Tom (Wolf Creek Knives)
I have a Mississippi friend that graduated from an Electrical engineering school here in the US; Went to work for a Major chip manufacturer here in the USA. He became the chief Quality Control engineer for one division. One product was negotiated to be manufactured at a plant about 10 miles from where I lived in Osaka. He would come over regularly for checking on mfg plants in Japan and stop by to see me. After one negotiation in the US on the construction of a unit, there were problems in the design that showed up in the US but not in other countries. My friend came over by himself to do some engineering changes and negotiations. After a day of frustration, he called me and asked if I could come pick him up from his hotel and spend the night with us. I said sure. As we talked, he said, these engineering guys have been easy to deal with before, but now they are hard to negotiate with. I asked, "When you went over the designs and negotiations and contract signing with this major Japanese company, you were in the USA, Right?" He replied "yes."

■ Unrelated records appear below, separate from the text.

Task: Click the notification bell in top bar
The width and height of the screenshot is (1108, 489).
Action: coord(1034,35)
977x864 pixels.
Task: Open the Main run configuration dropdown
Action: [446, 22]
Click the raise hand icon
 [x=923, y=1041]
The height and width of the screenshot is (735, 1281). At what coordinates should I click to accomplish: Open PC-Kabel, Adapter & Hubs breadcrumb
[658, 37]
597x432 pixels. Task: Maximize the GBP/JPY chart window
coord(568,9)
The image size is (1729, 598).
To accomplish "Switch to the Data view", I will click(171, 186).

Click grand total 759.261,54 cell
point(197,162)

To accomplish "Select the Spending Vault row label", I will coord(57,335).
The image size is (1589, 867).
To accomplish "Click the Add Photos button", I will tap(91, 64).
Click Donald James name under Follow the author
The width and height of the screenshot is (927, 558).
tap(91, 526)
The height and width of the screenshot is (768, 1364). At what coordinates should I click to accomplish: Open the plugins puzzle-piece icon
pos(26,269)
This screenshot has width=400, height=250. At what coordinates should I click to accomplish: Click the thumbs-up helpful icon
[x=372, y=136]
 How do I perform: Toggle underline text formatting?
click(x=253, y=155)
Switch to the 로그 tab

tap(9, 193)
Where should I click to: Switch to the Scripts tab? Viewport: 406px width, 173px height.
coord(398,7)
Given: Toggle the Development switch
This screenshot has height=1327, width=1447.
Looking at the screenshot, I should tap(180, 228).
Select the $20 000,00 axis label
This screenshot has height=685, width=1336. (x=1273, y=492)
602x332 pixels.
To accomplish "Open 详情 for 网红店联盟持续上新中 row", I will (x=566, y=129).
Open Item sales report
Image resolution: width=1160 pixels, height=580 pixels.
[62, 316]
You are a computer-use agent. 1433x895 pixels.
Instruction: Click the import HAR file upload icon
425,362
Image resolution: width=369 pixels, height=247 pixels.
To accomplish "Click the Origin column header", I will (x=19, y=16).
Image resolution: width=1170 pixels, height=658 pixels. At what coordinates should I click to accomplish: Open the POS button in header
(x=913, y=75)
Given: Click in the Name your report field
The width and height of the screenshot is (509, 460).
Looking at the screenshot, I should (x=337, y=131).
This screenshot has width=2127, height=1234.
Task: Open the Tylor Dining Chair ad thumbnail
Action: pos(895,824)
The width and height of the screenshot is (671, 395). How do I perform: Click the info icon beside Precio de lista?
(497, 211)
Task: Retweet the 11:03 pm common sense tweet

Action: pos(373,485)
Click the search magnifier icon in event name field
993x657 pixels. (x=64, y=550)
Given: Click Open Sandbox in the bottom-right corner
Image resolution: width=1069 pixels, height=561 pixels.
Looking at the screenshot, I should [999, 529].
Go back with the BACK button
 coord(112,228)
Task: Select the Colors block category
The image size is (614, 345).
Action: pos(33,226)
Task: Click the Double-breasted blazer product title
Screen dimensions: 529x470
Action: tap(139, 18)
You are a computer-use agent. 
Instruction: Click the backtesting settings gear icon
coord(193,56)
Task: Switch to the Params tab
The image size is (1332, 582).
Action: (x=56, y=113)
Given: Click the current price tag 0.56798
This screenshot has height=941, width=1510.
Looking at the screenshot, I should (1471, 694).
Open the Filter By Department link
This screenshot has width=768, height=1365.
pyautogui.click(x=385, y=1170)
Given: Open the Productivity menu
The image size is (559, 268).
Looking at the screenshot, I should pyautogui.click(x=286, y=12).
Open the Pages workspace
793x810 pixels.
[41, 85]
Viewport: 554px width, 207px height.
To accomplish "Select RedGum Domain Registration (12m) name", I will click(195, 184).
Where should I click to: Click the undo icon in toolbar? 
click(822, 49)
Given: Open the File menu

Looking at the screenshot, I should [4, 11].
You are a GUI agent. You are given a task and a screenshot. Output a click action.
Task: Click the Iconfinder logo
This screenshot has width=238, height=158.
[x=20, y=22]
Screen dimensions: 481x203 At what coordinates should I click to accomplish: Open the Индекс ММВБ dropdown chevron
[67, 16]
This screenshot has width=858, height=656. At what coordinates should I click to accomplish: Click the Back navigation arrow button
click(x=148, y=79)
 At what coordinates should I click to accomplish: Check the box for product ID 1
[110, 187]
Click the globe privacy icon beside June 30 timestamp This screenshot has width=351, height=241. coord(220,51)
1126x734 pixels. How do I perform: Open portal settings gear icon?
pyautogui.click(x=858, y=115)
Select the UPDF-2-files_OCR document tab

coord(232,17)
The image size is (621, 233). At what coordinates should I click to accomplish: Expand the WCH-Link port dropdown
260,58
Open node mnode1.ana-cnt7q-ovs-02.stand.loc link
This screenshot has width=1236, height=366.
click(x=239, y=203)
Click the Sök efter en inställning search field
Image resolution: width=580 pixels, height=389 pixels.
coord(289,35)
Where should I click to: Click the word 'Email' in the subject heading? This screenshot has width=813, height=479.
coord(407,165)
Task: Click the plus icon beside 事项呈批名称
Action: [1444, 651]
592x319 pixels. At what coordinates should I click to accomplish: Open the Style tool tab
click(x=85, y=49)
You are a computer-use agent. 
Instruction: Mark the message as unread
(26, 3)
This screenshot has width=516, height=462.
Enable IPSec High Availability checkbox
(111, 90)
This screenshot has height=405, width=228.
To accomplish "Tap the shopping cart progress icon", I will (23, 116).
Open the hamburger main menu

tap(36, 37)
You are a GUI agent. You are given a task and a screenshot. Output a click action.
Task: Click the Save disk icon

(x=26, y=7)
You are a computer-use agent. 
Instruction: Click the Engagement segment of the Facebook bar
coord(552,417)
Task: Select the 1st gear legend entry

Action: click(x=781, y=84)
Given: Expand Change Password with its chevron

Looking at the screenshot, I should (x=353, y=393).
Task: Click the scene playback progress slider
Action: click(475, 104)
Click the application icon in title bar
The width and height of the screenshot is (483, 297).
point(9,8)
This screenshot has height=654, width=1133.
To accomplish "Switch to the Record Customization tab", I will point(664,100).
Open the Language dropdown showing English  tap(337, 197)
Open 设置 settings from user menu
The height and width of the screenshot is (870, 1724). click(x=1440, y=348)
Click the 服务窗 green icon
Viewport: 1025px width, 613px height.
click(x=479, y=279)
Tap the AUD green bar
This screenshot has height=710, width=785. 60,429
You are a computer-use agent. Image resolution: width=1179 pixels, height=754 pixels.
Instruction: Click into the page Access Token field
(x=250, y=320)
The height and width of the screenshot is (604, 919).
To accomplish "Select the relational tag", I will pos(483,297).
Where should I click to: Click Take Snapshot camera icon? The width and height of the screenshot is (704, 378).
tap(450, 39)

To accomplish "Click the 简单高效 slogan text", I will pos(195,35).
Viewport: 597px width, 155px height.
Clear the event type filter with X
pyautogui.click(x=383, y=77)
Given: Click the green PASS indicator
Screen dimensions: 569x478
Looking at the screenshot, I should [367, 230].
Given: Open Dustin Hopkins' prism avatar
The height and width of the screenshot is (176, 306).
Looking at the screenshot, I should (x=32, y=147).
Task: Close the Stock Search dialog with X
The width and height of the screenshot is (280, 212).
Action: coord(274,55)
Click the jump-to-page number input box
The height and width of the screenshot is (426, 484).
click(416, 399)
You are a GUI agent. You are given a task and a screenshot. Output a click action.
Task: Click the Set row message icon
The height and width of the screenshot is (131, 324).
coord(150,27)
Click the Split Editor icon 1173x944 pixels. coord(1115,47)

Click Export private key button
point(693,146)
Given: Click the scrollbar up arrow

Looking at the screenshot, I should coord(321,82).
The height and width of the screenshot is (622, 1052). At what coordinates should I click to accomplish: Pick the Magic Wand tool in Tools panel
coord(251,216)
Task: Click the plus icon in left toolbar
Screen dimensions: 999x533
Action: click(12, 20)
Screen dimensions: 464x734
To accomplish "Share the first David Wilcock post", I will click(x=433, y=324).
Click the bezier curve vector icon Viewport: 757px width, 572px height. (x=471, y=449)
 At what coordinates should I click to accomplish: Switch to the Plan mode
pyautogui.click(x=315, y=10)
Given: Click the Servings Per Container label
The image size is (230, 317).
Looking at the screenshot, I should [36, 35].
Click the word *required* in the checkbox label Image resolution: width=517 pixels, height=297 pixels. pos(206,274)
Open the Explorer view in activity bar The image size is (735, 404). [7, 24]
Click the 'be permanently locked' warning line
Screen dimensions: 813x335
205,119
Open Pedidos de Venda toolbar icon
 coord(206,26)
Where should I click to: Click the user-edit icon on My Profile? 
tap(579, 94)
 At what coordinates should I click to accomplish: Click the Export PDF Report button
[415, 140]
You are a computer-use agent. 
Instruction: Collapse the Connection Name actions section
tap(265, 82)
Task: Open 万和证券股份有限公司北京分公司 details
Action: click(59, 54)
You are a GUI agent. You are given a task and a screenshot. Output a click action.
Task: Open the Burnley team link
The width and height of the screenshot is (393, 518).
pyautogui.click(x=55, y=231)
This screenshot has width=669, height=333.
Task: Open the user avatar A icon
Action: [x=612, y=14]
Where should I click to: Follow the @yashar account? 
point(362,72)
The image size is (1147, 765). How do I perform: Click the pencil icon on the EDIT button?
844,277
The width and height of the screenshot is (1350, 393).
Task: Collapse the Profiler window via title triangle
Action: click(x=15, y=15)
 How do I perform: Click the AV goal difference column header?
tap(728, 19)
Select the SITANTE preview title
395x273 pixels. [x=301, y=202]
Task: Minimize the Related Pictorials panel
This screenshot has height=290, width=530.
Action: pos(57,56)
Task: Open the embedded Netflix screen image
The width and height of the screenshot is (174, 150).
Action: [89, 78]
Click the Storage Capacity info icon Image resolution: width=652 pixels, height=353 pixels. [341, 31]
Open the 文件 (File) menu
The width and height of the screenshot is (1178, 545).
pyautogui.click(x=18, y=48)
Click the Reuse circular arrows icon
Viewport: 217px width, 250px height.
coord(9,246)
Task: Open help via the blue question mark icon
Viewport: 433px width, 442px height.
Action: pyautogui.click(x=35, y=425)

Me: "Well, welcome to Japan". "You do not come here on their turf and tell them how to fix the machines that they manufacture. That is an insult to them." I suggested: "Tomorrow, start over and tell them the problem you have, but don't tell them HOW to fix it. Instead ask them - How can you fix this, and see what they come up with." Next day I took him to the place around 8 AM. By 10:30 he called me and said: "It Worked just as you said, And they came up with the same solution that I tried to negotiate yesterday." Me: "Cultural differences".
When the earthquake and Tsunami hit in March of 2011, I had just returned to the US 3 months earlier. I heard of the earthquake and tsunami on Saturday here in the US. I went to a church Men's breakfast on Sunday morning and had not heard the latest news. Two men mentioned the nuclear plant just NE of Tokyo. Both said the same thing, and it was the way that they said it. Something to the effect: "Everything seems OK at this time." I said, "I haven't seen that, but if the news caster from Japan said it that way, that means there is extreme danger ahead. Statements like that are political statements of cover-up of a major calamity coming." I had a similar dialog with an engineer on another forum. He said that in his reading of engineers reports that the nuclear plant was going to be OK. I wrote back that the engineers there only give what the politicians allow. He replied that engineers don't do that. I said "In Asia, they do and say what the politicians tell them to say."
Yes, we live in a different world here.